I say this because I believe Mary's objection to the rhetoric used in the post to which she responded emerges from a larger objection---an objection to a kind of moral superiority many assume to the South's past and often to the present of white southerners as well. It comes out of history books and the need to simplify and from the tradition they create. Generally it is not intended maliciously or even thought through. It is in the air people breathe in a region and they do not even recognize others might feel differently or that what they assume as true might not be entirely true.

We made a bargain with the devil in 1783, and we all suffered for it. Our children will suffer from it. And all we can do is live humbly with the awareness of our fallibility and attempt to deal justly and sympathetically with our fellows.

The CW was hardly a victory of right over wrong. Love and respect for those different from us did not win a victory in that war.

The entire South---Negro and Caucasian---was left to live as it could in a wasted countryside, a devastated and dismantled economy, hobbled by a huge population of uneducated former slaves who lacked the skills required to thrive in an industrial economy or, perhaps, in any free economy. No federal programs rebuilt the cities of the South. No disinterested groups moved businesses that would have paid good wages to the South. The victorious states did not clamber for a federal program to provide an instant and successful educational system to educate former slaves or the poor that lived everywhere in the region. Instead the Jay Goulds and other robber barons further devastated southern countryside by denuding the forests and ripping up its mineral-bearing lands while paying what amounted to slave wages to white southerners. And generally nothing at all to black southerners. Nobody demanded a Marshall Plan for the South in 1865. It's hard to conclude the CW was a completely "just" war.

Southerners must wonder at the eagerness of many in positions of prominence to embrace the quilts and culture of Gee's Bend even while turning up their noses at the quilts and culture of white southerners in times of similar impoverishment. One set is called works of art. The other, "old fat batts" and "tacky." One group is seen as primitive, innocent, pure, and the other as rednecks, views that insult both sets of people and assume a difference that does not exist.

One sees this attitude too in the rush of many--white and black and, I guess, yellow---to adopt a story so goofy it would be rejected out of hand if told in any other circumstance, where common reason was alive and active because hey mistakenly believe it somehow honors the formerly enslaved.

One sees this attitude at work in a lack of a sense of balance and humor that often precludes simple comprehension. I was stunned several years ago when a perfectly wrought piece of satire on the UGRR myth was offered at auction in a group of mainly white quilt makers, collectors, and historians. It did what satire often does----took the basic concept of the UGRR down to the concrete level and asked, "Have you thought about this?", It was a quilted story that depicted a narrative of a child who had wet a quilt and his mother who hung it on a fence to dry, a group of slaves who took it as a sign of a safehouse on the UGRR, only to be nabbed by a white plantation owner and taken away in chains. The concept was, I thought, brilliant. That, its maker was saying, is what could have happened to folks who trusted their safety to quilts on fences, who saw them as signs of anything other than what they were---quilts hung on fences.

Its message went beyond race to our common tendency to believe the unbelievable if it serves our purposes. The execution of the piece was fine. And yet many twittered about its "insensitivity" and possible "racist" overtones; some wanted it removed. They couldn't even "read" the piece because of what I consider to be Puritanical prejudices. They couldn't laugh at a good piece of satire. They missed the laughter that should have been shared by all and enlightened those who had carelessly accepted the myth. Some day that quilt is going to be "discovered" and acquire an appraisal value far greater than it had upon first offer.

*Collected data*

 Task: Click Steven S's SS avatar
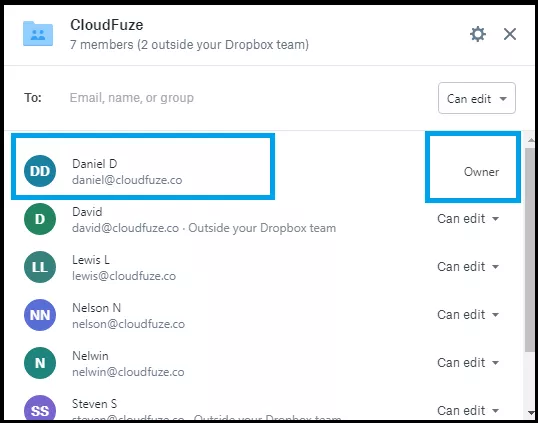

*Required work*
- 1) In the passage on the South, reproduce the part between "I say this because" and "be entirely true.", inclusive, changing "history books" to "textbooks".
- 2) Please write a continuation of the passage on the South, starting after its final sentence.

*Results by task*
- 1)
I say this because I believe Mary's objection to the rhetoric used in the post to which she responded emerges from a larger objection---an objection to a kind of moral superiority many assume to the South's past and often to the present of white southerners as well. It comes out of textbooks and the need to simplify and from the tradition they create. Generally it is not intended maliciously or even thought through. It is in the air people breathe in a region and they do not even recognize others might feel differently or that what they assume as true might not be entirely true.

- 2)
When one lives with such prejudices and attitudes of insular superiority for long, she grows prickly and sensitive to them. I think Mary's reminder grew out of such sensitivity and is a good reminder to us all to examine our assumptions, get past PC, and be charitable to one another.

In that spirit, I don't think the writer intended to say anything more than what she said---that the conditions at Andersonville pow camp were terrible. The camp became "infamous" while those in which Jefferson Davis and many southern pow's were incarcerated did not because the Union was victorious. Fact of historical life. And if we want to change that one, we must research and write the books to provide balance. I'm glad Mary made a small effort to enlighten us and stretch our minds. Trite, I know, but buildings are built one brick at a time.

I'm going to stop before I sprout wings, am wrapped up in a seraphic robe, and borne aloft into the etherial reions. Like it here with quilters too much.



Subject: Museum experiences?
From: "Linda Heminway" <>
Date: Thu, 22 Oct 2009 06:44:48 -0400
X-Message-Number: 6

Have you ever donated something of value to a museum and then been
disappointed with how it was handled after that?
Do you have a say in things when you donate an item, or do you relinquish
all rights afterwards? Does the museum have any obligation to carry fourth
a request about how an item of value and historical significance is handled?
Families who donate items have very noble ideas, after all, about not
hoarding an item and offering their "treasure" for public use/viewing. How
respectful are museums to a family's wishes?

I know many of you historians may have had experiences with things of this
nature and I would appreciate hearing your stories. Some of you work or
volunteer for museums as well, I'd be interested to hear your perspective.

Do musuems possess a code of ethics with regard to the public and their
interests? I recognize that items are ever-changing in exibits and museums
lack money and staffing but when certain records, photos and information are
requested, what kind of responsibility does a museum have, particularly if
they are non-profit? I wonder if the non-profit situation also has certain
regulations about how a museum must run itself.

I wonder if any of you have experiences to relay with regard to this

Linda Heminway
Plaistow NH


Subject: Re: re Andersonville and "infamous"
From: Hiranya Anderson <>

Hi Gaye

Many, many thanks for your insightful piece. I have printed it out as I want
my 14 year old daughter Anika to read it and also share it with her school
mates. The world has such a misguided notion of the American Civil War - it
is fab to get a concise summary from you guys who have actually lived closer
to it all.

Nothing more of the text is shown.